● Instructions for the task: Only an exact repetition of every entry counts as the answer.
┌─ Supplied data
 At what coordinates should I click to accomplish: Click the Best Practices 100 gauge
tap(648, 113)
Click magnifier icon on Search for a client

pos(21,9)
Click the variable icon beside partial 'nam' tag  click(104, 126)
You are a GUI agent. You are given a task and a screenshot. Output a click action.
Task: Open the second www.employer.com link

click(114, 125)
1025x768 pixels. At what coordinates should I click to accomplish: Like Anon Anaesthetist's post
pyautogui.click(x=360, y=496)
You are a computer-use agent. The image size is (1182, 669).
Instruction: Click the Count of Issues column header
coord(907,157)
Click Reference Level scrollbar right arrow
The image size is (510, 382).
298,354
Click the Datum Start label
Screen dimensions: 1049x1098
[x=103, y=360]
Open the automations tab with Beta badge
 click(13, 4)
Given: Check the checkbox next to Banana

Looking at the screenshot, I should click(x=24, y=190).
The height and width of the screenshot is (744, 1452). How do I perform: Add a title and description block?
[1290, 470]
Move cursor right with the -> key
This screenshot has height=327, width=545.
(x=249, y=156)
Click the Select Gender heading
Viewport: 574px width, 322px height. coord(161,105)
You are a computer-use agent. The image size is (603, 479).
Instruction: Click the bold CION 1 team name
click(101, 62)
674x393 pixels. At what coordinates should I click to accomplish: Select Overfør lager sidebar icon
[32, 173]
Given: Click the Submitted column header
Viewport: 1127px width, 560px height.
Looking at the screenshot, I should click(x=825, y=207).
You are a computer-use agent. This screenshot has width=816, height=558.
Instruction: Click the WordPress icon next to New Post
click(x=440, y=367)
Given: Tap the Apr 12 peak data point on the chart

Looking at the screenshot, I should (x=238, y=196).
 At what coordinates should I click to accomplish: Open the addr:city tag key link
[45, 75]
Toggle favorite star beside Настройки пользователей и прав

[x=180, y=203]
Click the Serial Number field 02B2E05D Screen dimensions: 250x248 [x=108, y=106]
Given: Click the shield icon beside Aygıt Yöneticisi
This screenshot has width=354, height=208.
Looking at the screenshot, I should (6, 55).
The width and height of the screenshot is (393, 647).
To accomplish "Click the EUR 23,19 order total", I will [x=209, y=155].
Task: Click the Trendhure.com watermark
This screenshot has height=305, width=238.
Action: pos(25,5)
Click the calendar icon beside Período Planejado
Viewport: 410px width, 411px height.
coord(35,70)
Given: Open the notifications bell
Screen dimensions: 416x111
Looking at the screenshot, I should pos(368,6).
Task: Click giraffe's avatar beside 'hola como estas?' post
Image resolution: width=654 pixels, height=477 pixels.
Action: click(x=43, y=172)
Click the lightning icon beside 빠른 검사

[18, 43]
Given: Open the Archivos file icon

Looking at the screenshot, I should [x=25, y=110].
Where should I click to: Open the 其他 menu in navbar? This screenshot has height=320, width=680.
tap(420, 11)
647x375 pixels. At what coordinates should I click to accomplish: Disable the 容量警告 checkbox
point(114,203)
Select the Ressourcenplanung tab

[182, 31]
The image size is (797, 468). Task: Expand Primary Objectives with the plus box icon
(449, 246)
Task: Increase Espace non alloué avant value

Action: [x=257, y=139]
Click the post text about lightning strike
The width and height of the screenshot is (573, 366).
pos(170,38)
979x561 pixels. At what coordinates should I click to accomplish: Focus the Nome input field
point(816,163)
└─
● Your solution:
 At what coordinates should I click to accomplish: Click the Best Practices 100 gauge
tap(648, 113)
Click magnifier icon on Search for a client

pos(21,9)
Click the variable icon beside partial 'nam' tag  click(104, 126)
You are a GUI agent. You are given a task and a screenshot. Output a click action.
Task: Open the second www.employer.com link

click(114, 125)
1025x768 pixels. At what coordinates should I click to accomplish: Like Anon Anaesthetist's post
pyautogui.click(x=360, y=496)
You are a computer-use agent. The image size is (1182, 669).
Instruction: Click the Count of Issues column header
coord(907,157)
Click Reference Level scrollbar right arrow
The image size is (510, 382).
298,354
Click the Datum Start label
Screen dimensions: 1049x1098
[x=103, y=360]
Open the automations tab with Beta badge
 click(13, 4)
Given: Check the checkbox next to Banana

Looking at the screenshot, I should click(x=24, y=190).
The height and width of the screenshot is (744, 1452). How do I perform: Add a title and description block?
[1290, 470]
Move cursor right with the -> key
This screenshot has height=327, width=545.
(x=249, y=156)
Click the Select Gender heading
Viewport: 574px width, 322px height. coord(161,105)
You are a computer-use agent. The image size is (603, 479).
Instruction: Click the bold CION 1 team name
click(101, 62)
674x393 pixels. At what coordinates should I click to accomplish: Select Overfør lager sidebar icon
[32, 173]
Given: Click the Submitted column header
Viewport: 1127px width, 560px height.
Looking at the screenshot, I should click(x=825, y=207).
You are a computer-use agent. This screenshot has width=816, height=558.
Instruction: Click the WordPress icon next to New Post
click(x=440, y=367)
Given: Tap the Apr 12 peak data point on the chart

Looking at the screenshot, I should (x=238, y=196).
 At what coordinates should I click to accomplish: Open the addr:city tag key link
[45, 75]
Toggle favorite star beside Настройки пользователей и прав

[x=180, y=203]
Click the Serial Number field 02B2E05D Screen dimensions: 250x248 [x=108, y=106]
Given: Click the shield icon beside Aygıt Yöneticisi
This screenshot has width=354, height=208.
Looking at the screenshot, I should (6, 55).
The width and height of the screenshot is (393, 647).
To accomplish "Click the EUR 23,19 order total", I will [x=209, y=155].
Task: Click the Trendhure.com watermark
This screenshot has height=305, width=238.
Action: pos(25,5)
Click the calendar icon beside Período Planejado
Viewport: 410px width, 411px height.
coord(35,70)
Given: Open the notifications bell
Screen dimensions: 416x111
Looking at the screenshot, I should pos(368,6).
Task: Click giraffe's avatar beside 'hola como estas?' post
Image resolution: width=654 pixels, height=477 pixels.
Action: click(x=43, y=172)
Click the lightning icon beside 빠른 검사

[18, 43]
Given: Open the Archivos file icon

Looking at the screenshot, I should [x=25, y=110].
Where should I click to: Open the 其他 menu in navbar? This screenshot has height=320, width=680.
tap(420, 11)
647x375 pixels. At what coordinates should I click to accomplish: Disable the 容量警告 checkbox
point(114,203)
Select the Ressourcenplanung tab

[182, 31]
The image size is (797, 468). Task: Expand Primary Objectives with the plus box icon
(449, 246)
Task: Increase Espace non alloué avant value

Action: [x=257, y=139]
Click the post text about lightning strike
The width and height of the screenshot is (573, 366).
pos(170,38)
979x561 pixels. At what coordinates should I click to accomplish: Focus the Nome input field
point(816,163)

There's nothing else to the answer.